EXERCISE BRIEF - Extract the records below word for word, reproducing every line without any change.
******
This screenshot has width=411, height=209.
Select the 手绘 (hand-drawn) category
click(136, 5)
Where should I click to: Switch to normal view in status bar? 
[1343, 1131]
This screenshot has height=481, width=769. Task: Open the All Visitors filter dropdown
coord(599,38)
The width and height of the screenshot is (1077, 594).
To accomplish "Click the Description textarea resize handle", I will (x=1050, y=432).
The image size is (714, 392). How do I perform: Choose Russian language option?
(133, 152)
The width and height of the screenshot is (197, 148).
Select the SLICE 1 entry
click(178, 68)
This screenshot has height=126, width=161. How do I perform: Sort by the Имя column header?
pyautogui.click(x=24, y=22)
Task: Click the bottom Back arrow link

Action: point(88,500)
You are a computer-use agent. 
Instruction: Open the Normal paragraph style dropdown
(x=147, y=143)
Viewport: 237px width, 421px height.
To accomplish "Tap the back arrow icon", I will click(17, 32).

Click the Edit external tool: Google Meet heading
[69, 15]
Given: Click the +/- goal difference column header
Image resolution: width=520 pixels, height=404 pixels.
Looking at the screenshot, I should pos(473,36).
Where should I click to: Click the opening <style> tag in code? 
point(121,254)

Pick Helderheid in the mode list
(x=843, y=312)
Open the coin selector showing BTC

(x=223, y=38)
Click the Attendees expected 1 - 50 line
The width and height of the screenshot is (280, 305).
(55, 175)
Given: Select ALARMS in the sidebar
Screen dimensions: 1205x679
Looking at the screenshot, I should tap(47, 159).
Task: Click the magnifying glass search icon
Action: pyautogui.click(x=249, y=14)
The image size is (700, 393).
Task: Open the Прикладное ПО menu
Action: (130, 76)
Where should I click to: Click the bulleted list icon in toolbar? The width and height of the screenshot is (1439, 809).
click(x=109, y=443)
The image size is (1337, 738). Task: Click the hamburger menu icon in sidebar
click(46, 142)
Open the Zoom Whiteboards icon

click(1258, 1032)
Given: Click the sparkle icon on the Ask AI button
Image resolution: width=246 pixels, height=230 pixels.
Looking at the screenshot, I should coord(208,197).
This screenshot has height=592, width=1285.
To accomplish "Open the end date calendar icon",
******
TASK RESPONSE -
This screenshot has width=411, height=209.
Select the 手绘 (hand-drawn) category
click(136, 5)
Where should I click to: Switch to normal view in status bar? 
[1343, 1131]
This screenshot has height=481, width=769. Task: Open the All Visitors filter dropdown
coord(599,38)
The width and height of the screenshot is (1077, 594).
To accomplish "Click the Description textarea resize handle", I will (x=1050, y=432).
The image size is (714, 392). How do I perform: Choose Russian language option?
(133, 152)
The width and height of the screenshot is (197, 148).
Select the SLICE 1 entry
click(178, 68)
This screenshot has height=126, width=161. How do I perform: Sort by the Имя column header?
pyautogui.click(x=24, y=22)
Task: Click the bottom Back arrow link

Action: point(88,500)
You are a computer-use agent. 
Instruction: Open the Normal paragraph style dropdown
(x=147, y=143)
Viewport: 237px width, 421px height.
To accomplish "Tap the back arrow icon", I will click(17, 32).

Click the Edit external tool: Google Meet heading
[69, 15]
Given: Click the +/- goal difference column header
Image resolution: width=520 pixels, height=404 pixels.
Looking at the screenshot, I should pos(473,36).
Where should I click to: Click the opening <style> tag in code? 
point(121,254)

Pick Helderheid in the mode list
(x=843, y=312)
Open the coin selector showing BTC

(x=223, y=38)
Click the Attendees expected 1 - 50 line
The width and height of the screenshot is (280, 305).
(55, 175)
Given: Select ALARMS in the sidebar
Screen dimensions: 1205x679
Looking at the screenshot, I should tap(47, 159).
Task: Click the magnifying glass search icon
Action: pyautogui.click(x=249, y=14)
The image size is (700, 393).
Task: Open the Прикладное ПО menu
Action: (130, 76)
Where should I click to: Click the bulleted list icon in toolbar? The width and height of the screenshot is (1439, 809).
click(x=109, y=443)
The image size is (1337, 738). Task: Click the hamburger menu icon in sidebar
click(46, 142)
Open the Zoom Whiteboards icon

click(1258, 1032)
Given: Click the sparkle icon on the Ask AI button
Image resolution: width=246 pixels, height=230 pixels.
Looking at the screenshot, I should coord(208,197).
This screenshot has height=592, width=1285.
To accomplish "Open the end date calendar icon",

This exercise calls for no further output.